8 Responses to “Leaving home under duress”

  1. Bart says:

    Well put.

    Perhaps your dad and brother need the added responsibility that will come when you leave. Sometimes that prompts people to get it together like no words can.

    Good luck!

  2. mOOm says:

    I agree with Bart. It’s a pity it has to happen this way. I found I just couldn’t live with my mother when I moved back from Israel to Britain when I was 23 – the place I was meant to live didn’t work out and there were several months until I could work out somewhere else suitable. We just get on each other’s nerves too much after a week or two. Mainly I just drive her crazy for whatever reasons. This doesn’t mean I don’t care for her or haven’t helped both parents since then. And my brother has too.

    How you describe your mother is worrying though. Is there something medically wrong with her that is causing this behavior? Does she need treatment/getting it?
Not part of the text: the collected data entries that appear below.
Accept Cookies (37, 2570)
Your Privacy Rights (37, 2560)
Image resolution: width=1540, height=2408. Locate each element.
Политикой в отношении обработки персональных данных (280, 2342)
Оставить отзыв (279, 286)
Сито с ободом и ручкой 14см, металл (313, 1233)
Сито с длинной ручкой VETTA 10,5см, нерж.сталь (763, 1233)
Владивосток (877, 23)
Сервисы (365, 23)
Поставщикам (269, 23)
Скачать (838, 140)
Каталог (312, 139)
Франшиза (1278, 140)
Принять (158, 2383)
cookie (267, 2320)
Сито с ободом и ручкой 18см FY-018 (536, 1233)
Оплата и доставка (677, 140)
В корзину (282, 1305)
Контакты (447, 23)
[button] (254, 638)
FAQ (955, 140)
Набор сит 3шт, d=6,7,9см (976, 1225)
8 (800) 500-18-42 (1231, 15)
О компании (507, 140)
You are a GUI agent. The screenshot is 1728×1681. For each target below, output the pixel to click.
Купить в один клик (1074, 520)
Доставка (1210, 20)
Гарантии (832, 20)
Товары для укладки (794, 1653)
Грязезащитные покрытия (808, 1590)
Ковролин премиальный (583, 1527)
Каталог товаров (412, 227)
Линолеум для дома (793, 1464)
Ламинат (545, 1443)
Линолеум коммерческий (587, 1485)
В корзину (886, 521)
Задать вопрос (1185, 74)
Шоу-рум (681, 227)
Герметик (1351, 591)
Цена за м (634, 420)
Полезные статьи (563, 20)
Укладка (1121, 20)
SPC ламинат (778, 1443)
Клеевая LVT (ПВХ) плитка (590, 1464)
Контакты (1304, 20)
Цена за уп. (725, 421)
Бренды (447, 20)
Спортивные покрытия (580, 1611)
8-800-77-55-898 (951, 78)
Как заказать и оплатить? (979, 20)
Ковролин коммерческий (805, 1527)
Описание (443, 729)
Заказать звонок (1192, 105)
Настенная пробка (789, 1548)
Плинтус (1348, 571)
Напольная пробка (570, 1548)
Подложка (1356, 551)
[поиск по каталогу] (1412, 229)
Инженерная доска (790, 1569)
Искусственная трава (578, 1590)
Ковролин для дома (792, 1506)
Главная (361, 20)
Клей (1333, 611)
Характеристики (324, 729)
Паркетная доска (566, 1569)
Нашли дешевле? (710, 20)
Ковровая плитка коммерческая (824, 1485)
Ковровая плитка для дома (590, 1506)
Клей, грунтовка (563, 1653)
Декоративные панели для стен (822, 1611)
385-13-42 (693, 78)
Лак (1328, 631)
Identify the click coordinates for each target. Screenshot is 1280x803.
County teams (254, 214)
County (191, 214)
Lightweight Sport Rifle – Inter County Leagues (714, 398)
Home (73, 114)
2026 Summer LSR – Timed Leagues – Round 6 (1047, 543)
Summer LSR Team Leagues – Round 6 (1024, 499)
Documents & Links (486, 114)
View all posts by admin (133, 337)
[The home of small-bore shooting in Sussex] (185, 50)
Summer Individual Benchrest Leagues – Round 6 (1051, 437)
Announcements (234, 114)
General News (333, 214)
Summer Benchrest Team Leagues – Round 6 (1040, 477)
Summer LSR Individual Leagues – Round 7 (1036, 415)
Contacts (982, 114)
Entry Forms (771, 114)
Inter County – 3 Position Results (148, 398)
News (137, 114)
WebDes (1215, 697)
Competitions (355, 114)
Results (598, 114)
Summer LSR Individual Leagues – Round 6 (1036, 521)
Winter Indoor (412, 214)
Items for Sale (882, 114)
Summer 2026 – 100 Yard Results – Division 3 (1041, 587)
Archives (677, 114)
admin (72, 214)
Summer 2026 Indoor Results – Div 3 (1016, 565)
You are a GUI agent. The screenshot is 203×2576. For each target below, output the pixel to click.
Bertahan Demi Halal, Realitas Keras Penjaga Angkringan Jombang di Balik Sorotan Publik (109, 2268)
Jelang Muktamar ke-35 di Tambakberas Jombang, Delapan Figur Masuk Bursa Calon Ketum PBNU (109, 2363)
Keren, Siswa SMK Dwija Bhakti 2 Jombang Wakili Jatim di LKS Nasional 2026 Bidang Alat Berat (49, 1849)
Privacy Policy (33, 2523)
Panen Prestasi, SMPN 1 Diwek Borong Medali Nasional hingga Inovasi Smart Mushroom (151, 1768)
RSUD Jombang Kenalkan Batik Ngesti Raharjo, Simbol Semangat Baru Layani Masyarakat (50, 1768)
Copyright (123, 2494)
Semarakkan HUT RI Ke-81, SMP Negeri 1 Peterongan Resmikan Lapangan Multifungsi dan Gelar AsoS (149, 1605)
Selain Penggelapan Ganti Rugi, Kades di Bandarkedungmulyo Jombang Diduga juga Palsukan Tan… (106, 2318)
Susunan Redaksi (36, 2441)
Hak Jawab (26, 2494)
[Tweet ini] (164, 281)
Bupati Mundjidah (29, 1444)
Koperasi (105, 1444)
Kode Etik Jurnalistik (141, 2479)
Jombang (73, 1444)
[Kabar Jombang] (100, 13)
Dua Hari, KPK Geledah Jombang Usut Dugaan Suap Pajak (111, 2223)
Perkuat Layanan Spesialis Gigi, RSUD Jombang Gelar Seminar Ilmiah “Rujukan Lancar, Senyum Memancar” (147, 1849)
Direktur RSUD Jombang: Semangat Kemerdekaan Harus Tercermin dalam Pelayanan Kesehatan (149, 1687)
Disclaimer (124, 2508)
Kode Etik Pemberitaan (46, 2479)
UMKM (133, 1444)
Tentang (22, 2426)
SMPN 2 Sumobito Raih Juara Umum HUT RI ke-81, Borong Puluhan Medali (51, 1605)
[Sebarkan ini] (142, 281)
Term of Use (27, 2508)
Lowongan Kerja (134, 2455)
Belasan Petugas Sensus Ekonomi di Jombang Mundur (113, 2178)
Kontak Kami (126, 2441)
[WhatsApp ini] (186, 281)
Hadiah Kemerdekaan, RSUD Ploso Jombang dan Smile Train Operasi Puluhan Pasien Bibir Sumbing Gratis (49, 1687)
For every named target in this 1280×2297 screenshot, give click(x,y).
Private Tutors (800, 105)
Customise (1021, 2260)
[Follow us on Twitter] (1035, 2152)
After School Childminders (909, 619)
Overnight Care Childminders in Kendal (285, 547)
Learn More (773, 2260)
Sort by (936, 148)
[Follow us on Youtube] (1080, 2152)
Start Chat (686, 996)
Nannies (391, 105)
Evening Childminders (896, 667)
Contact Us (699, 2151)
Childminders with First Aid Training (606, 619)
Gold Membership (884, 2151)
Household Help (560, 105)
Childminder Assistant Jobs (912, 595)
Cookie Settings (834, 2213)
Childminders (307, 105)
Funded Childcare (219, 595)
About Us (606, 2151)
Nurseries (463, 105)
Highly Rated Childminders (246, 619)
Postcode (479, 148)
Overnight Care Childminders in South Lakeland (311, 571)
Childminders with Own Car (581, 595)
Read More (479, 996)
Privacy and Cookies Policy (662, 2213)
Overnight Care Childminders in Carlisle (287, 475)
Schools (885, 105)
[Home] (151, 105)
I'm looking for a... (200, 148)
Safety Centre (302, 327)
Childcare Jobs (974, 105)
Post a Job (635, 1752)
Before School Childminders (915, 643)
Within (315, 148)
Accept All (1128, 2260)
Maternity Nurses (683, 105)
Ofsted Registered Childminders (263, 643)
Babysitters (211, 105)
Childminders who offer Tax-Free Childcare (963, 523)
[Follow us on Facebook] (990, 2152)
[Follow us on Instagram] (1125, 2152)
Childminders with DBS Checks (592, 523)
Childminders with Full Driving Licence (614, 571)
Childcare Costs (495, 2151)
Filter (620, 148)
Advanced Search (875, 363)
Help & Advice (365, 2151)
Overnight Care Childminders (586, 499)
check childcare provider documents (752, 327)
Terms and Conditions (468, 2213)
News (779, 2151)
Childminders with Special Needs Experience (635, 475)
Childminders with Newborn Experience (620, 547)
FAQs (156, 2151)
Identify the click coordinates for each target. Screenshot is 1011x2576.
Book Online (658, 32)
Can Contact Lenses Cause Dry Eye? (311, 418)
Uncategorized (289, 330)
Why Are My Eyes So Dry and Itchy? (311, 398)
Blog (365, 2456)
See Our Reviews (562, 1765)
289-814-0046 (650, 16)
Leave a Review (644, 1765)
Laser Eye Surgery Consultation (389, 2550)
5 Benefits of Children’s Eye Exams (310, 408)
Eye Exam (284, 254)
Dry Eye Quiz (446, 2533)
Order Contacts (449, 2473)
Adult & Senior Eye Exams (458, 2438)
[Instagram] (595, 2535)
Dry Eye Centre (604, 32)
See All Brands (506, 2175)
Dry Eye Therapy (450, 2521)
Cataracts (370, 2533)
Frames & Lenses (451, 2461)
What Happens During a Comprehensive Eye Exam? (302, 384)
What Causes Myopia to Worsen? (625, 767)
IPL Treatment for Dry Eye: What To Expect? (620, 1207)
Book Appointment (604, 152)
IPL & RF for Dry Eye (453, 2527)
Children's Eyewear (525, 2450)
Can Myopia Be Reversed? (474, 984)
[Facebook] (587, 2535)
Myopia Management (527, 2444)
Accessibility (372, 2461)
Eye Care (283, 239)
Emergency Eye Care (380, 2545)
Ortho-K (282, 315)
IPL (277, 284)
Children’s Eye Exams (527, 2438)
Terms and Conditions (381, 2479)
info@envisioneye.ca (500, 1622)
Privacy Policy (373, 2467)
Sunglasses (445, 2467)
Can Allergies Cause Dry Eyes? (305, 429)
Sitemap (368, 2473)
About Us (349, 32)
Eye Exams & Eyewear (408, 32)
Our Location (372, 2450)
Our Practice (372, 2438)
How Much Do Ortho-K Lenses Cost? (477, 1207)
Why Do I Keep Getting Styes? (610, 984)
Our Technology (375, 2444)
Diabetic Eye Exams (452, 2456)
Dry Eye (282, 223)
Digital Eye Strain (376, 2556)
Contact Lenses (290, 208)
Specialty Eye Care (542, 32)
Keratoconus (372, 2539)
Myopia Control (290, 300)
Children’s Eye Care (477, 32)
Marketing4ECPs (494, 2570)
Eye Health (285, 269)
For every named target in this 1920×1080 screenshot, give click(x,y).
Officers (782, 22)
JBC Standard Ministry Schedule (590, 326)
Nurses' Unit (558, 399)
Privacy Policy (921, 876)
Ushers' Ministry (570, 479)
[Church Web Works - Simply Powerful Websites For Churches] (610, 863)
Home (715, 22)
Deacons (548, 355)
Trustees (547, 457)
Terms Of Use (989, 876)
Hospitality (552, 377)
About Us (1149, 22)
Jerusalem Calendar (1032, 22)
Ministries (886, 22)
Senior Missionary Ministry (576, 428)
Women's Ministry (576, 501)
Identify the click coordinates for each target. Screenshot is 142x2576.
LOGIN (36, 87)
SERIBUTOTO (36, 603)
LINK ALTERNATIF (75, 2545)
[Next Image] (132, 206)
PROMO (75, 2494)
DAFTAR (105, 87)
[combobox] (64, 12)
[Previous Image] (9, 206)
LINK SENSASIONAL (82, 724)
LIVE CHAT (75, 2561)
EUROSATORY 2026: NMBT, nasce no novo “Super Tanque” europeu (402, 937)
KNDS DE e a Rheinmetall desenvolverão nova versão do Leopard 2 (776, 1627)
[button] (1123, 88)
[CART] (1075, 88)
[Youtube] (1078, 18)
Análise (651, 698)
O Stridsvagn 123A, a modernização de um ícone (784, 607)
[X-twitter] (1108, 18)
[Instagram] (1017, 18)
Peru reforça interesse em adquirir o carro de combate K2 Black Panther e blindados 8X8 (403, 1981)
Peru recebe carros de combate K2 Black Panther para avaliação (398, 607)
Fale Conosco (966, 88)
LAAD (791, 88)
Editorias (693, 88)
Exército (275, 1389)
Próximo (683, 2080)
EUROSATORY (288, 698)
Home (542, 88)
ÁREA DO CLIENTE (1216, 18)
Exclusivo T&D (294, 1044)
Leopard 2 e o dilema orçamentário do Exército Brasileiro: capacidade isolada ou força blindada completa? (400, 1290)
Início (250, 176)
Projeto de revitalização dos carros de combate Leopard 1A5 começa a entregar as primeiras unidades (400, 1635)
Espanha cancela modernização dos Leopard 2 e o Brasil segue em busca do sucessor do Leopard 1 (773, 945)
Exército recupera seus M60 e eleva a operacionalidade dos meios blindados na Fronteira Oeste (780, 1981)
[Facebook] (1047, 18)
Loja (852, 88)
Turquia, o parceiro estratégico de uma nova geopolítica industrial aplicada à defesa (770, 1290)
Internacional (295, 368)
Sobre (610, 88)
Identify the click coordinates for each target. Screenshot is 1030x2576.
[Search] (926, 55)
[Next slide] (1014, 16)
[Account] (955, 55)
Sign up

  3. dear, i think you are absolutely making the correct decision. At least–it is the decision I made, and I do not regret it. I left for Hawaii after college (and later southern Cali), and part of the reason I did that was because I KNEW that if I had stayed in VA I would be depressed, miserable, and would never get away from my family’s troubles. I am a better support AWAY from them than I would be with them. I know this from my core. Sure, I miss them, and vice versa, but they should be part of my life, not ALL of my life.

    You need a life outside of your family, a place to forget, a reminder that even though things may be bad in your household, the world isn’t all about illness and troubles and struggling to keep in place on the treadmill. I applaud your courage to make this decision. It must be hard to do something for yourself when you are in the habit of only doing for others!

    I wouldn’t call it selfishness, either–more like self-preservation.

  4. SavingDiva says:

    I totally agree with sense to dollars’s comment, “I wouldn’t call it selfishness, either–more like self-preservation.”

    I think you’re making the right decision. It might be difficult, but it will be better for you in the long run.

  5. I agree with sense to dollars.

    You need to take care of yourself first so you can stay strong to take care of them … from a distance.

  6. ~bart~ Thank you, I sure hope it works that way.

    ~moom~ There are definitely medical problems that are being addressed, but it’s very difficult to tell how much of this is simply her bitterness, and how much is fueled by medical issues. A lot of what she’s said in the past few months are things that I know she’s harbored resentment about for years, but she’s never thrown it in PaDucky’s face like this before.

    At the same time, things have progressively gotten more frustrating, so again, it’s hard to tell if it’s more to do with being fed up, or with being sick and less inhibited.

    ~sense to dollars~ I appreciate the perspective. You’re right, the idea of doing something because it’s good for me has become very foreign, and that simply won’t do. Unless I’m trying to be a martyr! 😛 No, no, thanks, I’m not interested in that occupation.

    ~savingdiva~ Keeping the mentality that this a long-term decision makes it a lot more palatable.

    ~FB~ Now, to decide what distance is far enough! There are a LOT of decisions coming down the pipe.

  7. I completely understand and feel your pain!

    I too never left home until about two years ago to SF. And even SF isn’t that far from “home.”

    Your family won’t change if you continue to help them or bail them out of jams. I know from personal experience having spent the last 26 years trying to fix their problems. Only when you live your life and are completely happy will everything work out. I’ve left my parents and their problems to the court and to themselves. They’ll figure it out – they’re adults.

    I hope you find the direction you need! Hang in there!

  8. ~sf money musings~ Thanks for the support. Reminders that this IS the right thing to do are balm to my wounded soul.